> **DIRECTION**
Convert the records below into a JSON list of strings with one string per line, skipping blank lines and leaving out the pictures.

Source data
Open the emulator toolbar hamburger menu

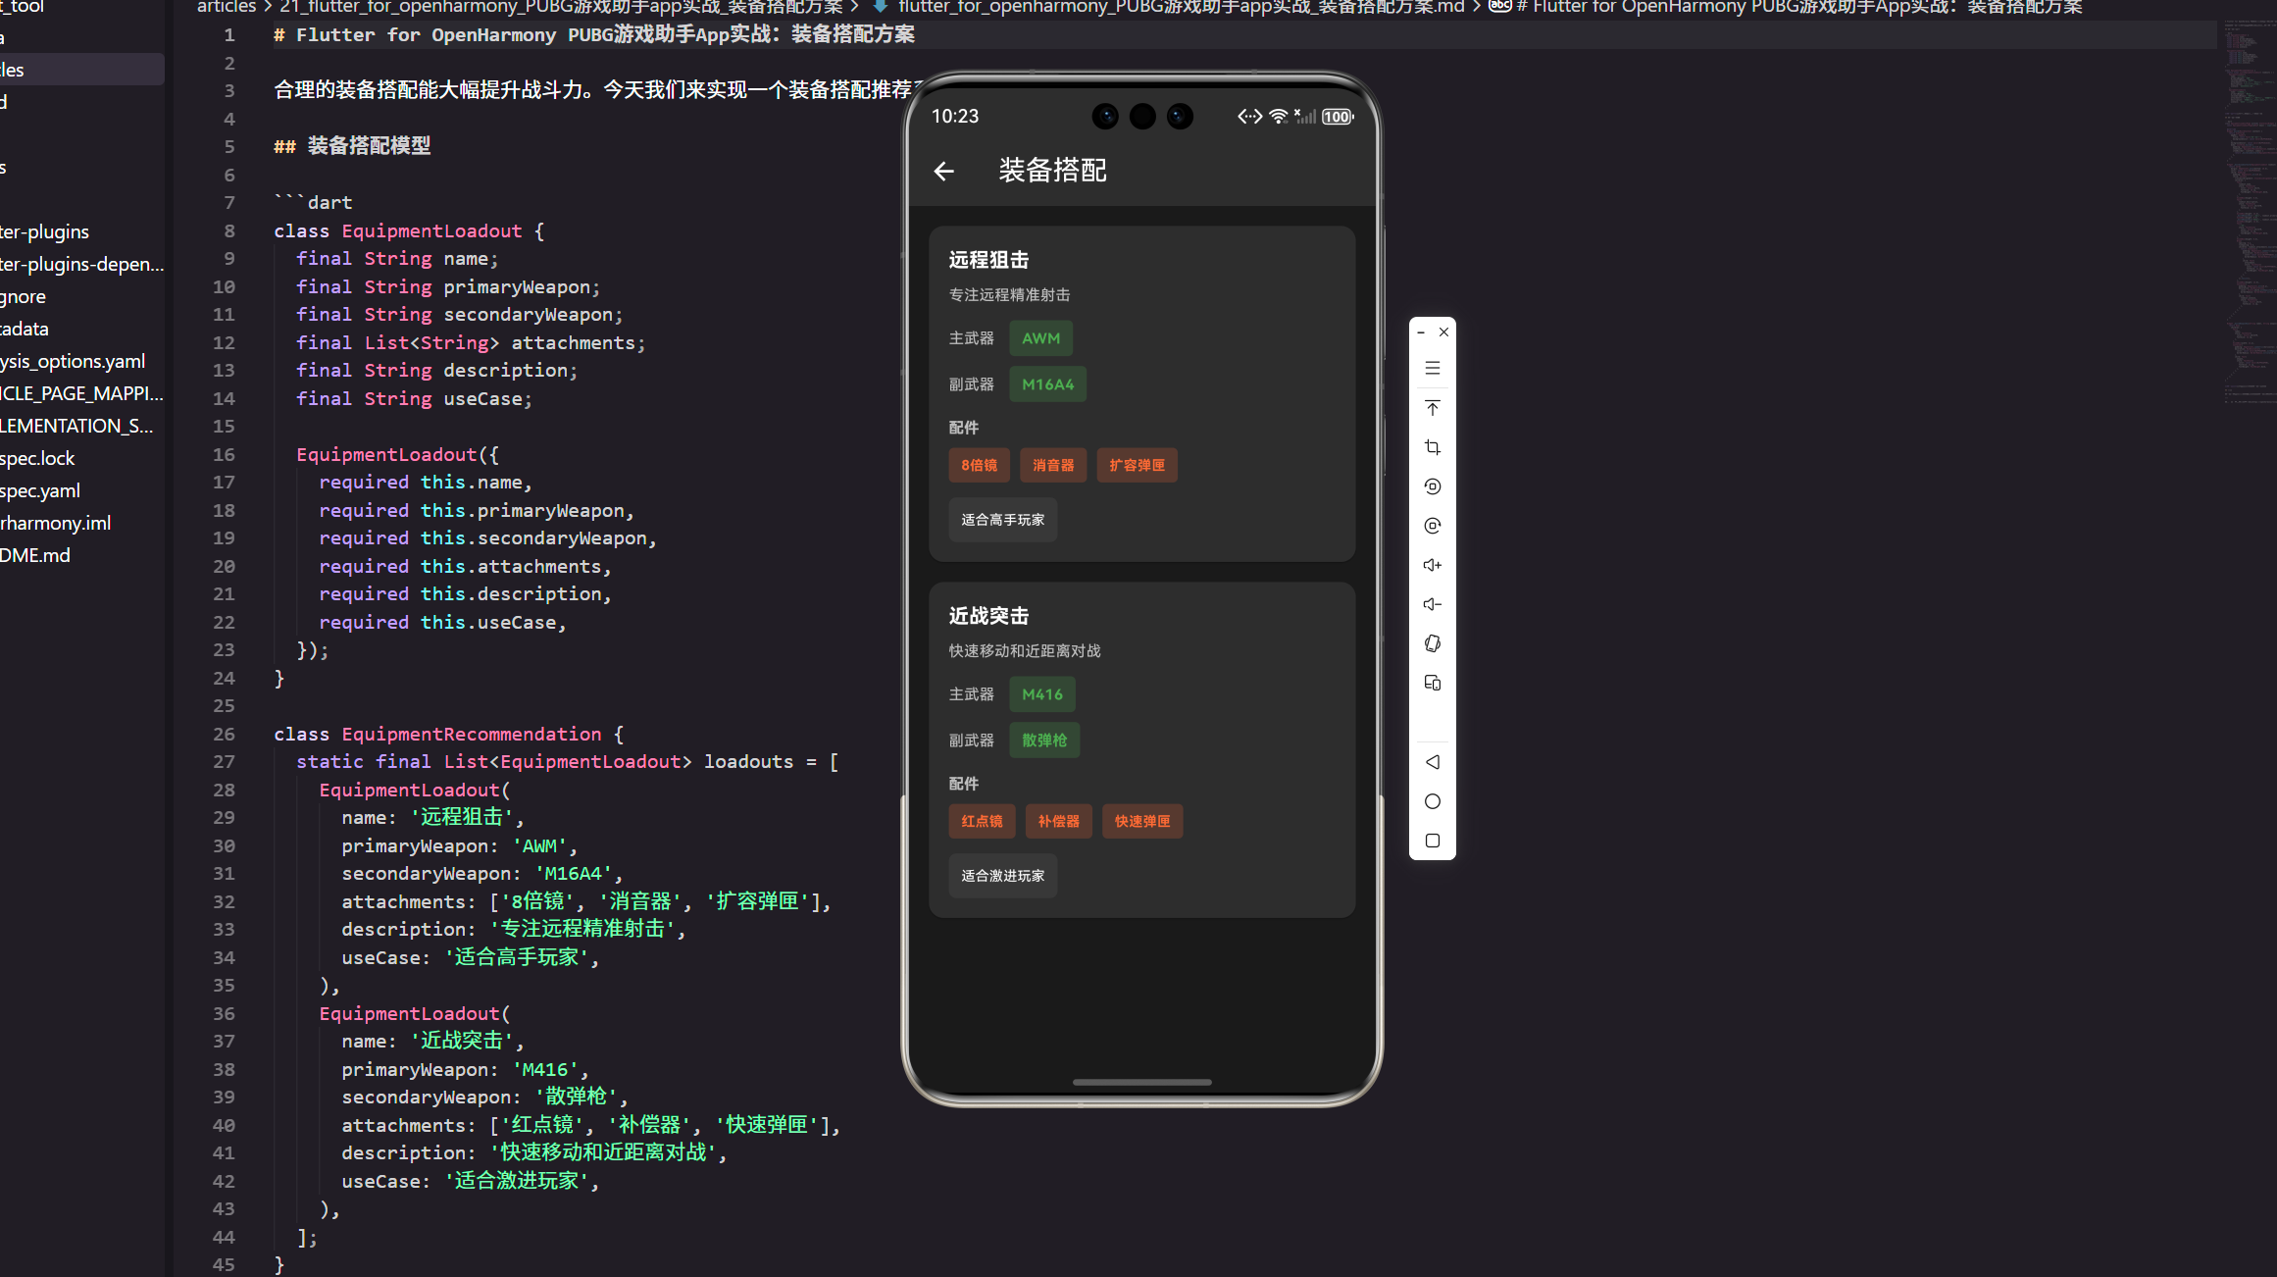pos(1432,369)
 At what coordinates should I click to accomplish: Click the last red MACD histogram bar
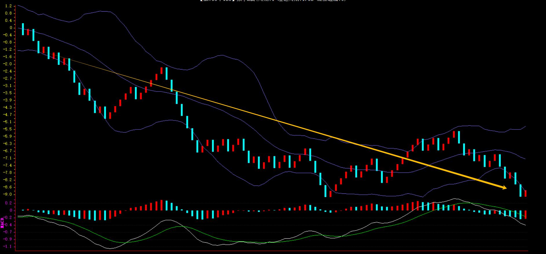click(525, 214)
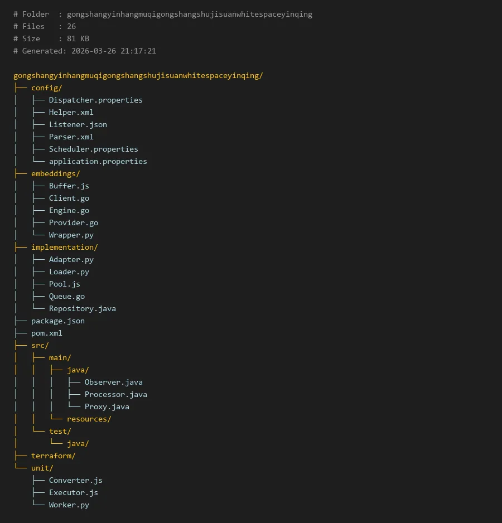Collapse the src/ folder
Screen dimensions: 502x523
point(40,345)
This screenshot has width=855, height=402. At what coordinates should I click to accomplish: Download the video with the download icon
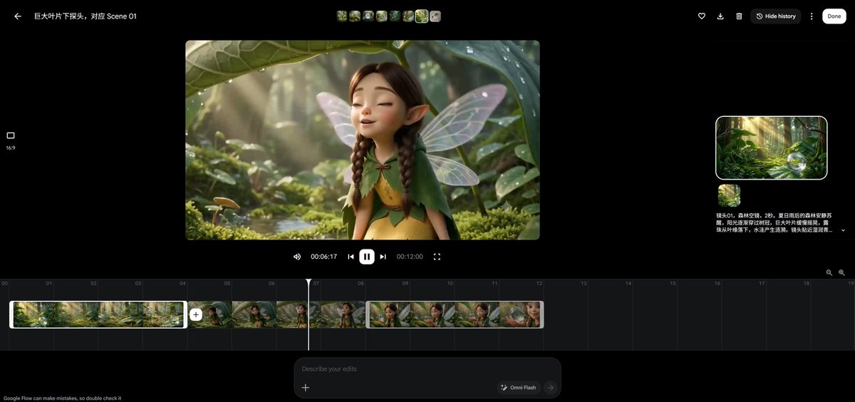pos(720,16)
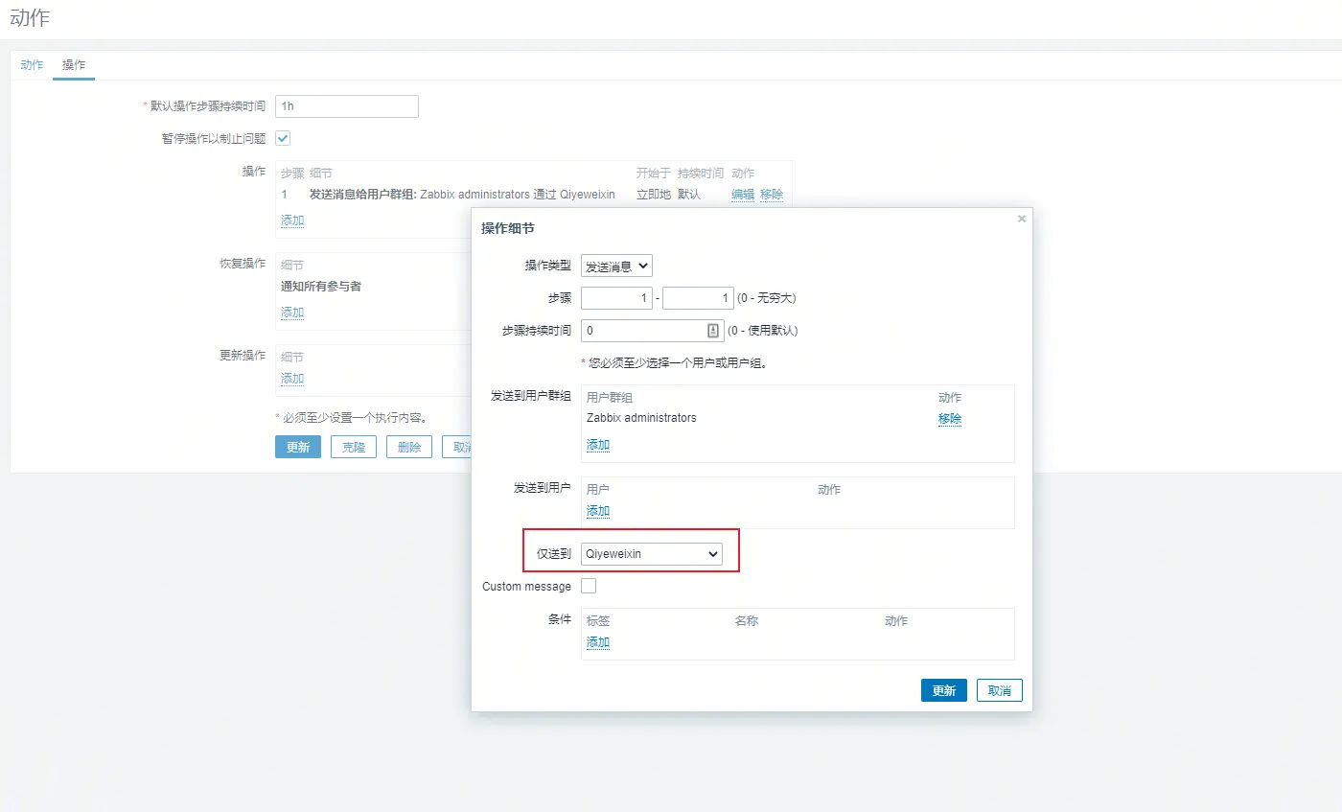
Task: Switch to the 动作 tab
Action: click(x=31, y=65)
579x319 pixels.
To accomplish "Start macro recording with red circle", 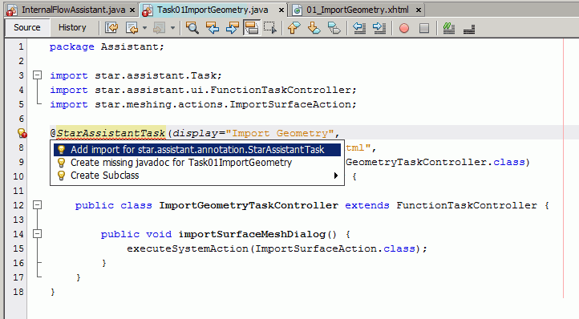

> **CORRECT OUTPUT**
[
  "Open the emulator toolbar hamburger menu",
  "pos(1432,369)",
  " At what coordinates should I click to accomplish: Click the last red MACD histogram bar",
  "click(525, 214)",
  "Collapse the src/ folder",
  "Screen dimensions: 502x523",
  "point(40,345)",
  "This screenshot has width=855, height=402. At what coordinates should I click to accomplish: Download the video with the download icon",
  "pos(720,16)",
  "Task: Switch to the 动作 tab",
  "Action: click(x=31, y=65)",
  "579x319 pixels.",
  "To accomplish \"Start macro recording with red circle\", "
]